In the depth of winter, I finally learned that within me there lay an invincible summer.
*Albert Camus
* * *
I sit outside, that is, in my room, with only a door between us. I mean "outside," in that I choose not to join. I listen and reflect on the talk and laughter. They agree. They meet weekly for their edification. I respect each one, but I wonder what is being accomplished by getting together just to enjoy a largely unenlightened sharing of agreement. I could say my being alone is more difficult to bear than if I would join. But that would be untrue. I spent too many years trying to join these enclaves of shared conviction, insiders to outsiders, and I now prefer being on the outside, one of the outsiders. The door between us, I guess, says a lot about a more existential being apart, but I much prefer it to the facile togetherness so many humans call fellowship, love, and many other words for mere shared conviction among the apparently select few, chosen and set apart from the rest of humans. My own being apart was led to by my love for others and my love for the Truth-including an experience of Jesus and, also, his example. The church ended up making the outsider Jesus into a church savior, an insider king. Ironically, by being apart, I am more truly in Love. Does the apartness ever hurt? Yes. But that is just part of the joy of being a human with humans. By being apart, I am with, for the being with is a communion with others not based on thinking alike, looking alike, and other surface commonalities that generally lead persons to associate closely only with certain other apparent types of humans.

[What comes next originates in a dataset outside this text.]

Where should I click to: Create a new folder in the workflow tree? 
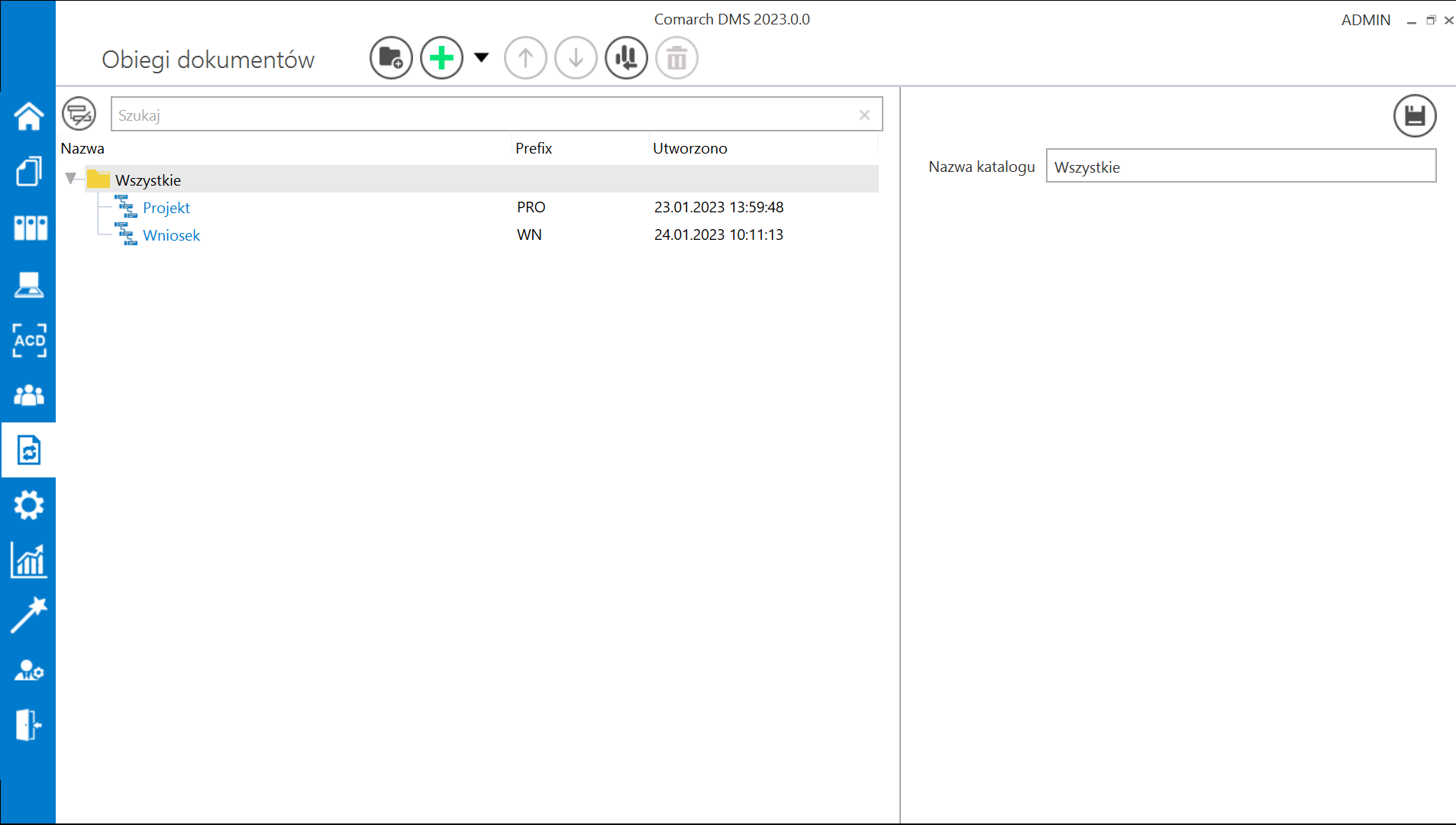[x=390, y=57]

So, for me, apartness and being with is based not on surface traits among humans, but on a living Mystery. There is a Mystery living inside everyone, and you cannot penetrate that Mystery in another anymore than in yourself. This Mystery is living, for it is alive, alive in contrast to the illusion you have of your own particular, absolute self. While not penetrating it in the other, you can respect it and, in so doing, commune with it. Yet, if you cannot come to acknowledge and love the Mystery within your own self, you are likely to flee it in others. This is why so much apparent fellowship is merely an association of persons afraid to let themselves see themselves as like and one with others.
True communion really is simply Mystery meeting Mystery. This is why persons living from the Mystery transcend the boundaries most persons and groups define themselves by: Mystery is boundless, and Mystery expresses from Mystery, not fear of being like and one with.

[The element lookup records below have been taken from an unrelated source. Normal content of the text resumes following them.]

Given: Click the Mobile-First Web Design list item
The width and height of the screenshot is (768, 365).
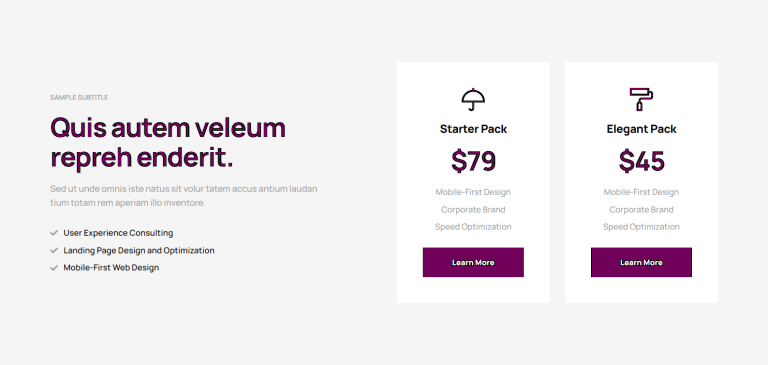Looking at the screenshot, I should [111, 268].
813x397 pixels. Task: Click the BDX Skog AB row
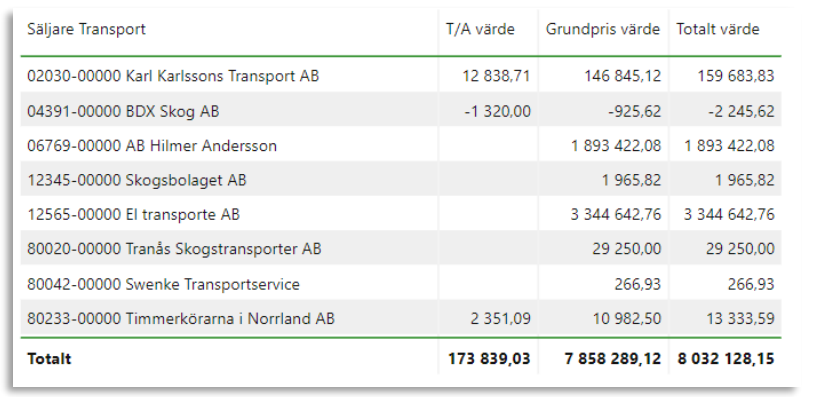click(x=401, y=111)
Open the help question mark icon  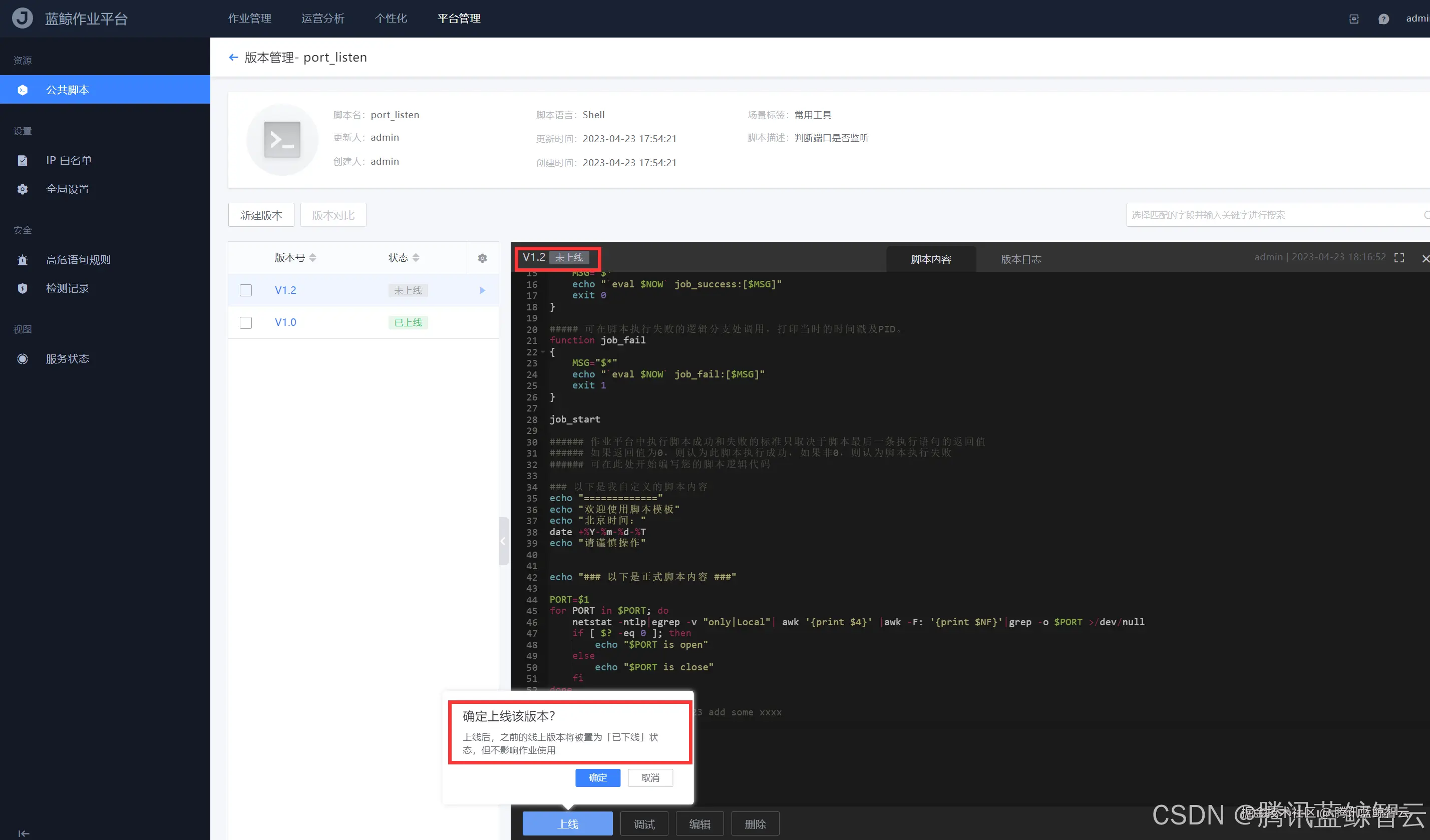[x=1383, y=20]
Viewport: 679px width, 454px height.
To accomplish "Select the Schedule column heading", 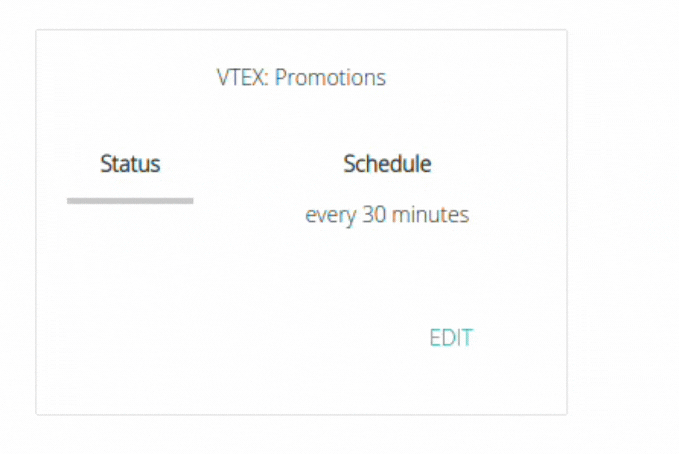I will point(387,164).

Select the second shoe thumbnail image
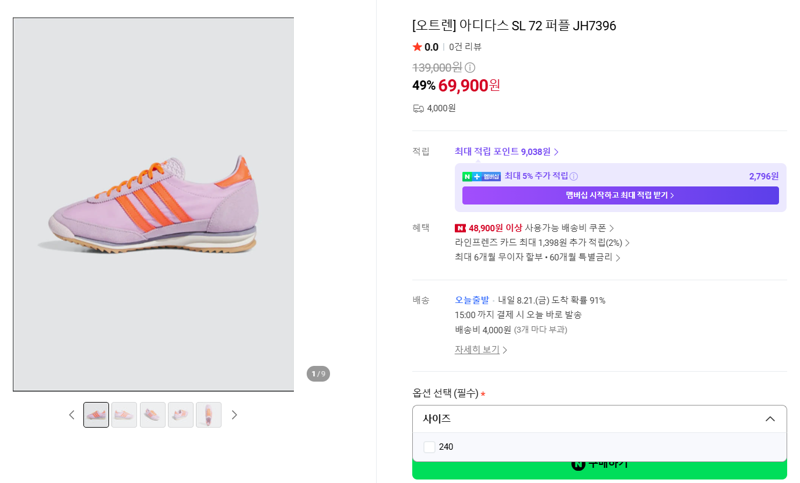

Likewise, this is a reason engaging in Silence is so vital: Silence sensitizes persons to the Mystery that words tend to shroud and, so, the illusion of our separation. We worship words, for we worship our individuality. For most persons, words is a way to defend the illusion of an isolated, separate self, ironically the source of so much of their suffering, from the Mystery that moves among, between, and within us.
Being apart is an expression of your love for others, when your choice to be apart arises from your embrace of everyone, including those who appear much different from you. And your love for others is not a natural affection or even a commitment, but something so much more, something prior.